Mas técnicas de observação comumente utilizadas podem não captar as nuances da atividade cerebral durante a transição para o sono, ou os momentos entre os estágios do sono, disse Andrillon. A tecnologia pode não ser sensível o suficiente para capturar a atividade cerebral "semelhante à vigília", o que poderia explicar a sensação de estar acordado durante o sono. Andrillon disse que, quando outros pesquisadores estudaram áreas mais profundas do cérebro, encontraram sinais de excitação , mesmo quando as pessoas pareciam estar dormindo.

“O fato de eles parecerem estar dormindo é verdade apenas em um nível superficial”, disse Andrillon. “Quando você se aprofunda um pouco mais nos detalhes da atividade cerebral, vê sinais de vigília que normalmente não são observados durante o sono normal ou padrão.” Especialistas agora estão migrando para o termo discrepância subjetiva-objetiva do sono, ou SOSD, em vez de insônia paradoxal ou percepção equivocada do estado de sono.

Em um estudo realizado em março, com um grupo de mais de 800 pessoas com insônia, 24% apresentaram discrepâncias entre o sono subjetivo e o objetivo. Andrillon e seus colegas encontraram diferenças no perfil fisiológico entre os dois tipos de insones. Pessoas com SOSD não acordavam com muita frequência, mas, quando acordavam, seu estado de vigília era contaminado por sinais de sono, o que poderia influenciar seu julgamento sobre não ter dormido bem ou não ter dormido, disse ele. Por outro lado, o sono de insones sem SOSD apresentava características semelhantes às da vigília, o que significa que seu sono era de menor qualidade.

<><> Existem soluções para a insônia paradoxal?

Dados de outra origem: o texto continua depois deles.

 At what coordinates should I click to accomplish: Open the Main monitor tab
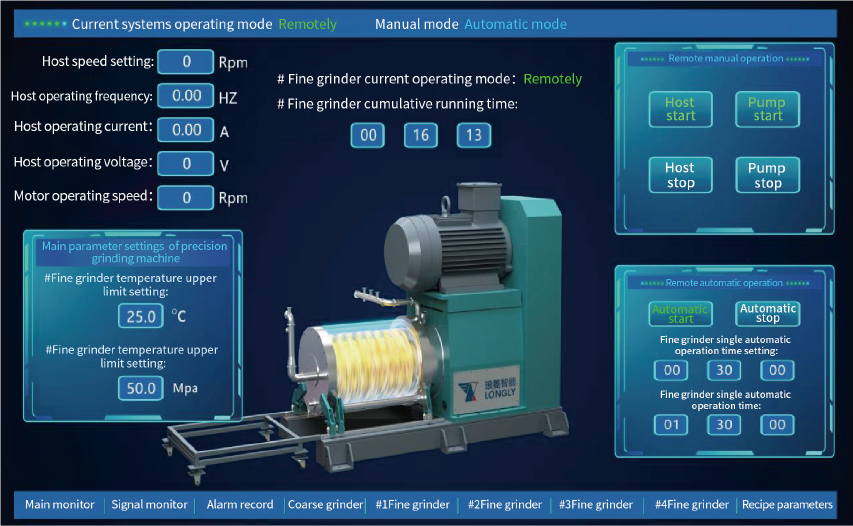(x=59, y=505)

A TCC-I , ou terapia cognitivo-comportamental para insônia, é uma forma bem pesquisada e eficaz de melhorar os hábitos de sono. Parece também ajudar pessoas com transtorno de déficit de atenção e hiperatividade (TEOS). Em um estudo do ano passado, Scott e colegas descobriram que a TCC-I não apresentou diferença nos resultados positivos para pessoas com insônia regular, em comparação com aquelas que tinham TOS. Outros estudos demonstraram que a TCC-I pode melhorar problemas relacionados ao TOS.

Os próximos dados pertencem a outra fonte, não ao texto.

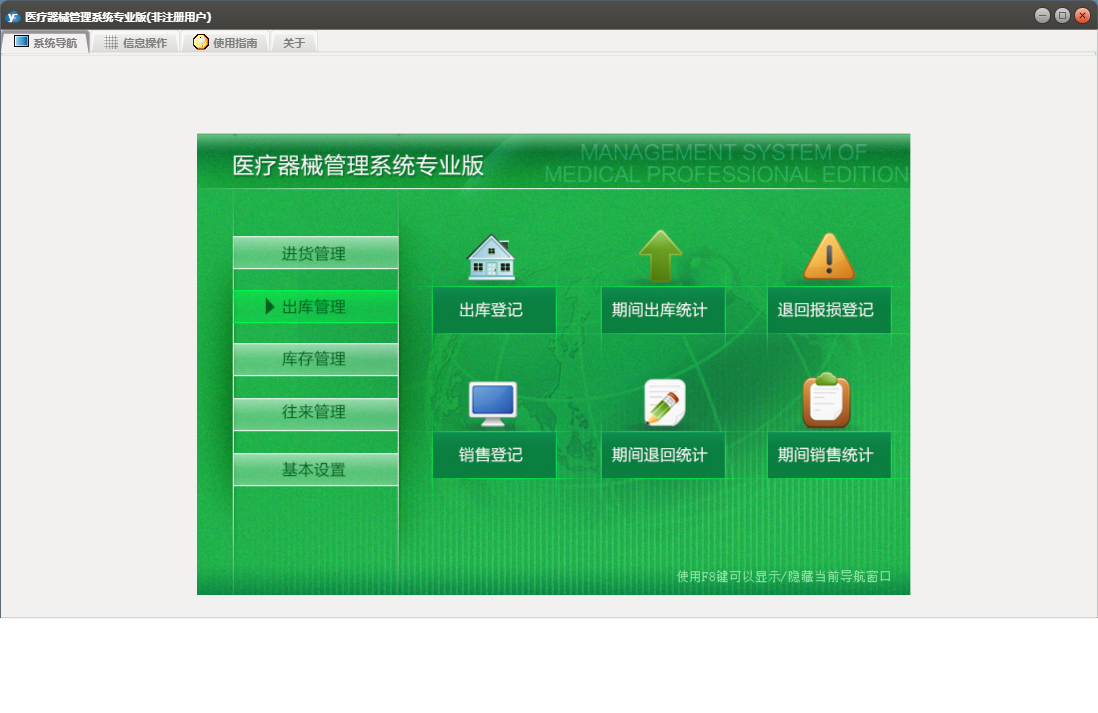1098x713 pixels.
Task: Click the house icon above 出库登记
Action: pyautogui.click(x=491, y=258)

Não adianta ficar preocupado demais se você está dormindo o suficiente, disse Scott. Existe uma associação entre o transtorno de déficit de atenção e ansiedade (SOSD) e pensamentos ansiosos ou preocupados com o sono, então tente não acumular preocupações adicionais. "Pessoas que têm [SOSD] tendem a ter certos pensamentos, muitas vezes envolvendo ruminação sobre as preocupações do dia, preocupações de não dormir, de não conseguir dormir", disse Andrillon.

Em vez disso, uma ferramenta útil para a insônia paradoxal poderia ser uma estratégia chamada intenção paradoxal, que incentiva pessoas que dormem mal a parar de se esforçar tanto para dormir.

Anteriormente, pessoas que não conseguiam perceber que estavam dormindo eram consideradas como tendo um julgamento falho. Na verdade, o SOSD é um lembrete de que não sabemos tudo sobre o que significa estar dormindo e saber que dormimos. "Estamos voltando a isso e vendo que é realmente muito real", disse Andrillon. "Simplesmente ignoramos esse aspecto do sono."